OESTROGEN METABOLISM IN THE HUMAN FOETUS

Abstract

ABSTRACT The nature of the conjugated oestrogen formed by the human foetus in vivo following intra-amniotic administration or perfusion of 17β-oestradiol (oestra-1,3,5(10)-triene-3,17β-diol) and oestriol (oestra-1,3,5(10)-triene-3,16α,17β-triol), respectively, was studied. Sodium 17β-oestradiol-3-sulphate and (indirectly) sodium oestrone sulphate were identified in extracts of lungs, liver and kidneys of foetuses treated with 17β-oestradiol. An additional compound, probably a conjugated form of 2-methoxy-17β-oestradiol was also detected in the liver of such foetuses. Sodium oestriol-3-sulphate was identified in extracts of lungs, liver and kidneys of foetuses treated with oestriol.
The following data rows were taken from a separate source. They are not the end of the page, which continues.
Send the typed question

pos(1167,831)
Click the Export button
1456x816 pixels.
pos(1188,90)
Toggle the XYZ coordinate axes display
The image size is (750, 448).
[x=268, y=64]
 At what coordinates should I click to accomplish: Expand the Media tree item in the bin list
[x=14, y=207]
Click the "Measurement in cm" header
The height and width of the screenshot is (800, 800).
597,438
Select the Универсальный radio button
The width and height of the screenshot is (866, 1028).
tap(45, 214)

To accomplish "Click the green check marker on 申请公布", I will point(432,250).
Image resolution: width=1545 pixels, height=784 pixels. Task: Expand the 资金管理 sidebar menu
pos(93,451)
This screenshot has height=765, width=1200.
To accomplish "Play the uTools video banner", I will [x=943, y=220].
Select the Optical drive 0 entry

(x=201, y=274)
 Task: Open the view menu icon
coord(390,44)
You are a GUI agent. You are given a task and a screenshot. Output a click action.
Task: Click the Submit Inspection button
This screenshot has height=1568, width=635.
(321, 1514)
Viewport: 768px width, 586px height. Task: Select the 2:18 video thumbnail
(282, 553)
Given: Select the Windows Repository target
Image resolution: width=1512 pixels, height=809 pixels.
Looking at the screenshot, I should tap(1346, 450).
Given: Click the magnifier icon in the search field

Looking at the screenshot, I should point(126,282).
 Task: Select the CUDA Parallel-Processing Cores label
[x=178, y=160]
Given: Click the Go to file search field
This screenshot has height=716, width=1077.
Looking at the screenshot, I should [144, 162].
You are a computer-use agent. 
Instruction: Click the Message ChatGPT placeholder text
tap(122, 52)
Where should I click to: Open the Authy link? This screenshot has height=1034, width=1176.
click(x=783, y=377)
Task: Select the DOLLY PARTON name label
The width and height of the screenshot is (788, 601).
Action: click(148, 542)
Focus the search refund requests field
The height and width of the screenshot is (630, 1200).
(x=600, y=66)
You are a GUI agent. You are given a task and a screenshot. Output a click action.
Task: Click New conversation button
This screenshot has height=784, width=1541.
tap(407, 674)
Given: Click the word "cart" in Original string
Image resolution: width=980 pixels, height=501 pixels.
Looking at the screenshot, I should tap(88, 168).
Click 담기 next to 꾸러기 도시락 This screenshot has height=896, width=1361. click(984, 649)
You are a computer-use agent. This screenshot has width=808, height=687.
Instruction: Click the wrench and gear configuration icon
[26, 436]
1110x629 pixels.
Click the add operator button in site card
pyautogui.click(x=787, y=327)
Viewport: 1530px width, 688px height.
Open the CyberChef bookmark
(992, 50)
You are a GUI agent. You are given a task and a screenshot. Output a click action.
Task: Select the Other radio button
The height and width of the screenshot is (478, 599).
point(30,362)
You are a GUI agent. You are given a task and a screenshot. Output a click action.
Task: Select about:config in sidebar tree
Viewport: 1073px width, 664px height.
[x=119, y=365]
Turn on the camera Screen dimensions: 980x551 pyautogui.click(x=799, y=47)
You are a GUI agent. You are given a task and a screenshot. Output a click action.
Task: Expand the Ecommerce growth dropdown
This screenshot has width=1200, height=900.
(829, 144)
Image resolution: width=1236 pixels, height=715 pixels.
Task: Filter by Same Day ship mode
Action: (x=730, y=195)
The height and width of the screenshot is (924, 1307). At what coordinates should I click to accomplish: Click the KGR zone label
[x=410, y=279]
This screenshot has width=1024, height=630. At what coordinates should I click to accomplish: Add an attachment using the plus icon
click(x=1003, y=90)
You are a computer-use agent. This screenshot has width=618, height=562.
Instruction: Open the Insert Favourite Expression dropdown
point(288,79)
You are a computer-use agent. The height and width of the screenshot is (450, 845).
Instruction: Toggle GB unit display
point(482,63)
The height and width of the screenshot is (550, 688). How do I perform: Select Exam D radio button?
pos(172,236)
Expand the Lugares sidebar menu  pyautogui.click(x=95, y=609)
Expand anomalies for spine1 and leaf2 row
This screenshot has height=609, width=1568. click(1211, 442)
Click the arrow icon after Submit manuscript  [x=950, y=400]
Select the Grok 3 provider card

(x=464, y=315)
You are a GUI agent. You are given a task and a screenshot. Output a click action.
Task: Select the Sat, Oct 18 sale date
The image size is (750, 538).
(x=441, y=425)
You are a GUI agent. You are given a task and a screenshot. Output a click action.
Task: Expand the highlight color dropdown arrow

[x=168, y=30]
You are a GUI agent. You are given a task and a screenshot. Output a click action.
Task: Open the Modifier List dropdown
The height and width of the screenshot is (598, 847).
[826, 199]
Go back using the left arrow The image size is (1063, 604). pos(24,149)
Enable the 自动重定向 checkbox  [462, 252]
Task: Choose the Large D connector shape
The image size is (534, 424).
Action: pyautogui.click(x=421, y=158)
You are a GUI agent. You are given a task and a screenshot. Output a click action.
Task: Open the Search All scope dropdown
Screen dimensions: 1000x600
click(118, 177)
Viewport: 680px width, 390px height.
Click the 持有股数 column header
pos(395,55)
In pooled extracts of intestines of untreated foetuses two conjugated forms of oestriol were detected; one was characterized as sodium oestriol-16(17?)-glucosiduronate, whereas the other is presumably identical with sodium oestriol-3-sulphate. It is concluded that among the different foetal organs at least the lungs, liver and kidneys are capable of sulphurylating steroid oestrogens. It is likely that oestrogen sulphurylation reactions also take place in other foetal organs. It is suggested that the intestinal mucosa of the human may be a potential site of oestrogen glucosiduronation.